This time of year is always a look at the past
It’s hard to believe it has already been an entire year since I wrote a column about my oldest son, Dylan, turning 32.
I blinked.
And this week, he turns 33.
Still a good age, although it reminds me of how quickly time passes.
It also shows me how I am really no further ahead than I was more than three decades ago.
And it can hurt terribly.
It truly does sadden me at times to realize I didn’t use the life I was given here wisely.
But then again, how many of us really do?
How many of us take advantage of the life God gave us and use it to our fullest potential?
I have never done anything remotely profound, nor anything productive.
I always meant to write a book.
But time escaped me.
Before I knew it, decades passed.
Blinks.
I realize I did not have a fantastic career in which I thrived.

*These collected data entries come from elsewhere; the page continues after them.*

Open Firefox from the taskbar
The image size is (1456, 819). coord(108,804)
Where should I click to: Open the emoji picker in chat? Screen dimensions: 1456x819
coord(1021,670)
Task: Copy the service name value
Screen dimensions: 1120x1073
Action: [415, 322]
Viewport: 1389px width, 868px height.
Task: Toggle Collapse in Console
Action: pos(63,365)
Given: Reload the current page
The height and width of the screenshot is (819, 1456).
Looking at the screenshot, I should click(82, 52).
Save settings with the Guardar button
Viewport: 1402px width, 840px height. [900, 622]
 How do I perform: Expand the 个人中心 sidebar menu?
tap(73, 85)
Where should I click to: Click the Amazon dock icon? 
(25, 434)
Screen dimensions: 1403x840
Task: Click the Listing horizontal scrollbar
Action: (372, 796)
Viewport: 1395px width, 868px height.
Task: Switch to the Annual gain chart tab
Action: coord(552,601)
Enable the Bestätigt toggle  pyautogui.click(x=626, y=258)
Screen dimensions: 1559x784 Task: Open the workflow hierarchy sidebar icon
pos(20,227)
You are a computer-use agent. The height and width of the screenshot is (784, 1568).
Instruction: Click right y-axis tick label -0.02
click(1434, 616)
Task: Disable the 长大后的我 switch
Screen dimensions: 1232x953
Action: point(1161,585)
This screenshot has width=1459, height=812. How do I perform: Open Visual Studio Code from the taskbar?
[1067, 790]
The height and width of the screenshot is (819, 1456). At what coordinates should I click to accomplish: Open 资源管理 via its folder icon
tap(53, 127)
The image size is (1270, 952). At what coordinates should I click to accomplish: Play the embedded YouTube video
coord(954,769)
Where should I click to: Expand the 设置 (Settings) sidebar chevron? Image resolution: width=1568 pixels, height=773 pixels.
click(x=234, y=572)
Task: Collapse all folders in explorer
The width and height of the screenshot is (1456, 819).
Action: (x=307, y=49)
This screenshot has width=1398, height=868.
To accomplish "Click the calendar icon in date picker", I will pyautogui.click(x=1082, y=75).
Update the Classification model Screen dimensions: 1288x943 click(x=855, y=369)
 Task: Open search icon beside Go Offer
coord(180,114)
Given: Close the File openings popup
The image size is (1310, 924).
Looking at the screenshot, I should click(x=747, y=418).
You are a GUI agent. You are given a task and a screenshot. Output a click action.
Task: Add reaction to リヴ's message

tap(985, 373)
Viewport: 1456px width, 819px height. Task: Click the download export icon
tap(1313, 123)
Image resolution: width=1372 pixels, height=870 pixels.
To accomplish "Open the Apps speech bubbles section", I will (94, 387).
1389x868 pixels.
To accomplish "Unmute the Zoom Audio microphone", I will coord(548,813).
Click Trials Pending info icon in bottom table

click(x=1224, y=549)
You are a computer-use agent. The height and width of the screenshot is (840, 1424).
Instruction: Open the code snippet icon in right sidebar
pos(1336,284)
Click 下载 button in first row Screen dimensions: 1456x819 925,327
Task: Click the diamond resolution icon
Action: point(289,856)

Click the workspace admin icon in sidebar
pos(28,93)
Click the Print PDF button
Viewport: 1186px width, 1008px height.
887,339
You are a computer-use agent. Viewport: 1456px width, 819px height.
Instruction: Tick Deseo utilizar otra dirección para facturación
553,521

The fact is I continuously struggled with my finances, day in and day out.
I still do.
I have wasted — and what’s more — lost, a great deal throughout those 33 years.
But I have also learned a lot.
I discovered the true meaning of the word “love.”
Genuine love.
I mean, how can anyone who has had a child not know the definition?
And with the blessing of each of my children, that love — a love which I thought could never be surpassed — is met with only greater love.
Who knew?
We think we could never possess more love in our heart for anyone else in that moment we first hold our baby.
That is … until we are blessed with another son or daughter.
Somehow, in some way, our heart makes room for even more love.
How is that even possible?
And grandchildren?
Well, granchildren are on an entirely different level of love, altogether.
Yes, I think about these things every year.
Every year, around this time … on my sons’s birthday.
Sept. 25, 1992, will always be the day that changed my life. Changed my world.
I was no longer responsible for just me.
Someone depended on me. Who knew a 6-pound infant could have such an effect?
I didn’t know when I first held his tiny hand in mine, that he would be the one who held my hand through all of my most difficult days.
He is amazing.
They all are amazing.
And yes, there were many regrets along the way. Of things I didn’t do and things I didn’t say, because I had children to raise.
Of course, those things would not have given me as much joy. Of this, I am certain.
The time that I was given here may not have included a passionate love story.
Nor was I popular, rich, surrounded by friends.
And the only luck I’ve ever known is bad luck.
But in the overall picture, I had three someones who were dependant upon me.
Each taught me how to love, forced me to think about what I missed out on and allowed me to consider what I gained.
At the end of my life, I will honestly be able to say that it was all worth it. They were all worth it.
And I am reminded of that every single September.